> **Extracted material**
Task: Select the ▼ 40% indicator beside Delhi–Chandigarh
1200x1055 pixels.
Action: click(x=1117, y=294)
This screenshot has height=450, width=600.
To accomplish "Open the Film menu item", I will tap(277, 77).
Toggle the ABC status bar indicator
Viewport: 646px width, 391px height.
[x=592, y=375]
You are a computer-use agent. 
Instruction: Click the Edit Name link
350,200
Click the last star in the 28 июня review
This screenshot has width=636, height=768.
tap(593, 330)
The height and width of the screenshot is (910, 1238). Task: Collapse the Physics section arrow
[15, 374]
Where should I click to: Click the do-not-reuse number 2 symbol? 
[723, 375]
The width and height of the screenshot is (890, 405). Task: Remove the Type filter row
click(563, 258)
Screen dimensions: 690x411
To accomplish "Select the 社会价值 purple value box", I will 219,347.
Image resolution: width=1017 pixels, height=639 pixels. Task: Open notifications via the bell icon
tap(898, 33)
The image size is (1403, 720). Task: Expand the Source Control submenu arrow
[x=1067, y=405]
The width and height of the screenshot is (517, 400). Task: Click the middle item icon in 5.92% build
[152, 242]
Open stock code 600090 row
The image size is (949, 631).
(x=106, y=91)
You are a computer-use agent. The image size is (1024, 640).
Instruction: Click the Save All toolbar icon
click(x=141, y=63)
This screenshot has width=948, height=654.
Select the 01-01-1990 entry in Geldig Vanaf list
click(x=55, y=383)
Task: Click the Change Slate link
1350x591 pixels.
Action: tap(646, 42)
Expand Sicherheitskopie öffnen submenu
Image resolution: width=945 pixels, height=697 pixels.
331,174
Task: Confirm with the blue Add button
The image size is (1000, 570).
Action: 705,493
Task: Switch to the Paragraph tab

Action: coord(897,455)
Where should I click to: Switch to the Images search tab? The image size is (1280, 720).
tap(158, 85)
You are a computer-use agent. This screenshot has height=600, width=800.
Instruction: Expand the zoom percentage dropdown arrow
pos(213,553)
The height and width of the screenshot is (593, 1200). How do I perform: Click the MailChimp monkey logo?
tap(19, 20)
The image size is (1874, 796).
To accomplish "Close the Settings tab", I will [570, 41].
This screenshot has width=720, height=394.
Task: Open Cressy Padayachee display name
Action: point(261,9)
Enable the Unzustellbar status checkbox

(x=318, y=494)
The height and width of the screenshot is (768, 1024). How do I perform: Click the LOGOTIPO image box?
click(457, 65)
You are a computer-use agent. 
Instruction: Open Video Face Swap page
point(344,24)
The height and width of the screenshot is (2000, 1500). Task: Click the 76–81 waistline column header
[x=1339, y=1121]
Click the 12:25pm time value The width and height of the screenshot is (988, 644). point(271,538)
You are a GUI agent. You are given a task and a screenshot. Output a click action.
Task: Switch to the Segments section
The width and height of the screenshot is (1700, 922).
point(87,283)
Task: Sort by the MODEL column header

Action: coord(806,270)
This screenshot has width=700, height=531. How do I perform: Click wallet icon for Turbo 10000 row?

> **Task item**
Every record above is to be written out exactly.

> **Task result**
Task: Select the ▼ 40% indicator beside Delhi–Chandigarh
1200x1055 pixels.
Action: click(x=1117, y=294)
This screenshot has height=450, width=600.
To accomplish "Open the Film menu item", I will tap(277, 77).
Toggle the ABC status bar indicator
Viewport: 646px width, 391px height.
[x=592, y=375]
You are a computer-use agent. 
Instruction: Click the Edit Name link
350,200
Click the last star in the 28 июня review
This screenshot has width=636, height=768.
tap(593, 330)
The height and width of the screenshot is (910, 1238). Task: Collapse the Physics section arrow
[15, 374]
Where should I click to: Click the do-not-reuse number 2 symbol? 
[723, 375]
The width and height of the screenshot is (890, 405). Task: Remove the Type filter row
click(563, 258)
Screen dimensions: 690x411
To accomplish "Select the 社会价值 purple value box", I will 219,347.
Image resolution: width=1017 pixels, height=639 pixels. Task: Open notifications via the bell icon
tap(898, 33)
The image size is (1403, 720). Task: Expand the Source Control submenu arrow
[x=1067, y=405]
The width and height of the screenshot is (517, 400). Task: Click the middle item icon in 5.92% build
[152, 242]
Open stock code 600090 row
The image size is (949, 631).
(x=106, y=91)
You are a computer-use agent. The image size is (1024, 640).
Instruction: Click the Save All toolbar icon
click(x=141, y=63)
This screenshot has width=948, height=654.
Select the 01-01-1990 entry in Geldig Vanaf list
click(x=55, y=383)
Task: Click the Change Slate link
1350x591 pixels.
Action: tap(646, 42)
Expand Sicherheitskopie öffnen submenu
Image resolution: width=945 pixels, height=697 pixels.
331,174
Task: Confirm with the blue Add button
The image size is (1000, 570).
Action: 705,493
Task: Switch to the Paragraph tab

Action: coord(897,455)
Where should I click to: Switch to the Images search tab? The image size is (1280, 720).
tap(158, 85)
You are a computer-use agent. This screenshot has height=600, width=800.
Instruction: Expand the zoom percentage dropdown arrow
pos(213,553)
The height and width of the screenshot is (593, 1200). How do I perform: Click the MailChimp monkey logo?
tap(19, 20)
The image size is (1874, 796).
To accomplish "Close the Settings tab", I will [570, 41].
This screenshot has width=720, height=394.
Task: Open Cressy Padayachee display name
Action: point(261,9)
Enable the Unzustellbar status checkbox

(x=318, y=494)
The height and width of the screenshot is (768, 1024). How do I perform: Click the LOGOTIPO image box?
click(457, 65)
You are a computer-use agent. 
Instruction: Open Video Face Swap page
point(344,24)
The height and width of the screenshot is (2000, 1500). Task: Click the 76–81 waistline column header
[x=1339, y=1121]
Click the 12:25pm time value The width and height of the screenshot is (988, 644). point(271,538)
You are a GUI agent. You are given a task and a screenshot. Output a click action.
Task: Switch to the Segments section
The width and height of the screenshot is (1700, 922).
point(87,283)
Task: Sort by the MODEL column header

Action: coord(806,270)
This screenshot has width=700, height=531. How do I perform: Click wallet icon for Turbo 10000 row?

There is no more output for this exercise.